[[ Material shown, beginning ]]

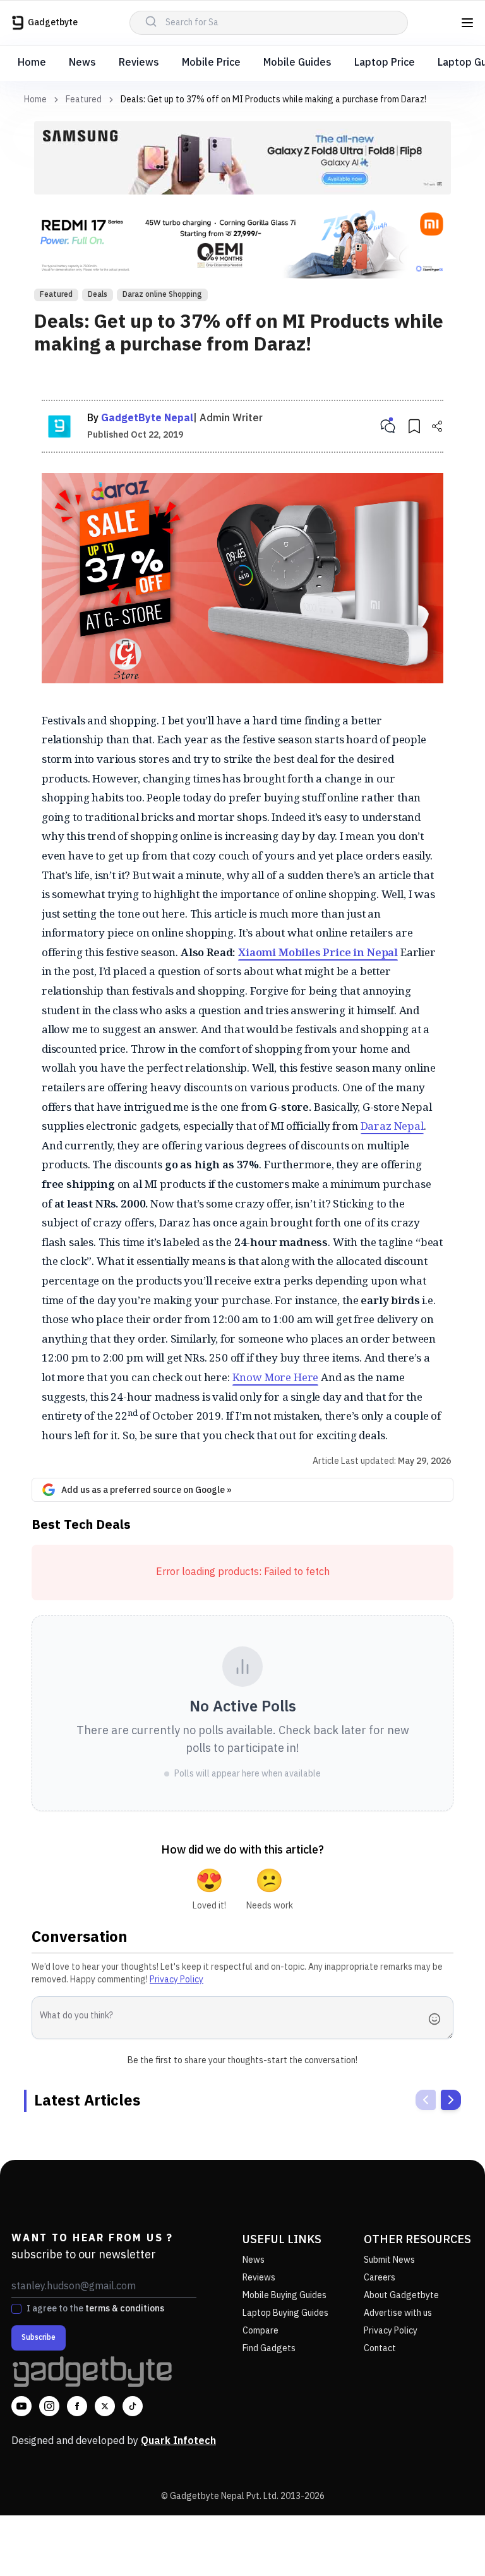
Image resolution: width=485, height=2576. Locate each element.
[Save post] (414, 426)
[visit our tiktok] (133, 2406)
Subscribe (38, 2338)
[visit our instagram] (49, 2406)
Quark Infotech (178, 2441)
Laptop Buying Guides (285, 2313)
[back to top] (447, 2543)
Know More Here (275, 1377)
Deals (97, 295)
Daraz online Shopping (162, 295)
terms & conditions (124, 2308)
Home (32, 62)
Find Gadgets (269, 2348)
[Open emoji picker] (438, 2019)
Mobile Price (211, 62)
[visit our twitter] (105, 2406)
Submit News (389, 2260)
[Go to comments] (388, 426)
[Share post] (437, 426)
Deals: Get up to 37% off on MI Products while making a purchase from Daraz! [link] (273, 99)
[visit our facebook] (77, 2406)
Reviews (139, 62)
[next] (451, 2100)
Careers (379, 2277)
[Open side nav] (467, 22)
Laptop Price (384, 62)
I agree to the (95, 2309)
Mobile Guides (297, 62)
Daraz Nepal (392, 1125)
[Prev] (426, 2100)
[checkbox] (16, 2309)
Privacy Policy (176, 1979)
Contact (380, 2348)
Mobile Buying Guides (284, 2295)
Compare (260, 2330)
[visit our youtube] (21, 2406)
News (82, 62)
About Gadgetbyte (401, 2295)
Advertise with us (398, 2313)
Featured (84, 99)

[[ Material shown, end ]]
[[ Material shown, beginning ]]

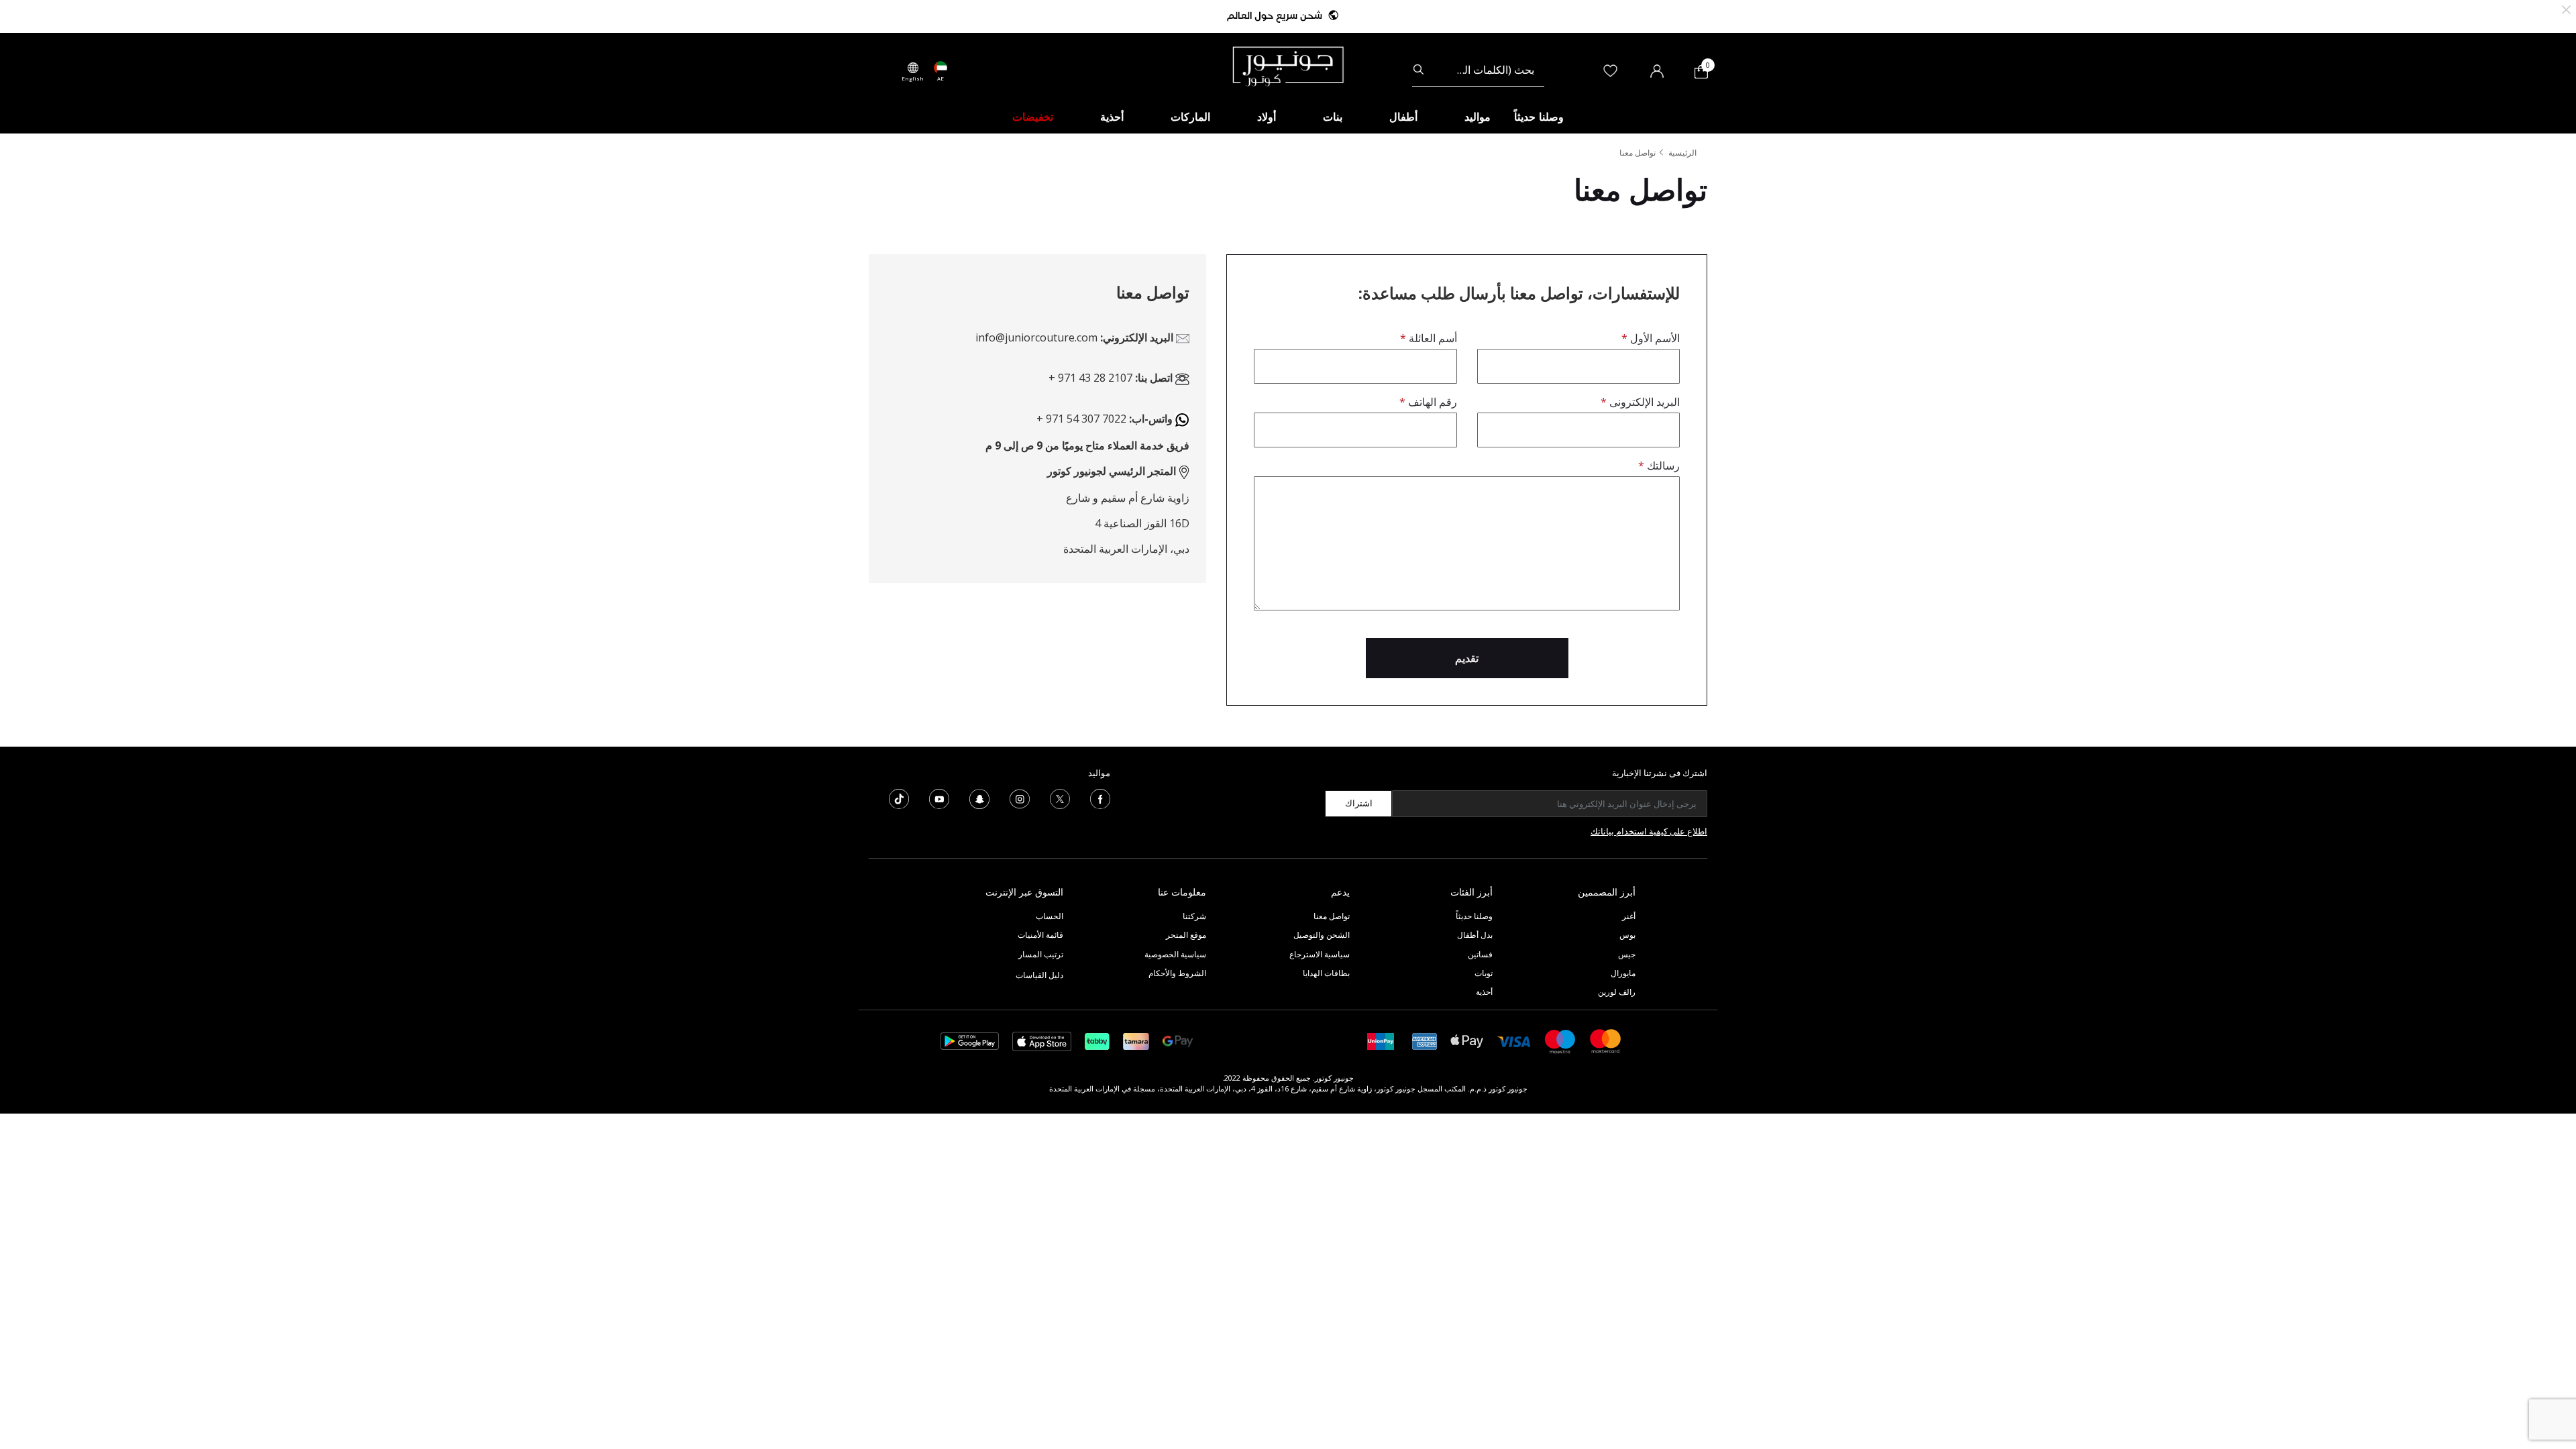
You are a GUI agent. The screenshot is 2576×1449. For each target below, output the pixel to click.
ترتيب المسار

[[ Material shown, end ]]

• **Activity**:
Determine the number of lines in the entries above where the string "Guides" appears. Answer with the number alone.

• **Result of this task**:
3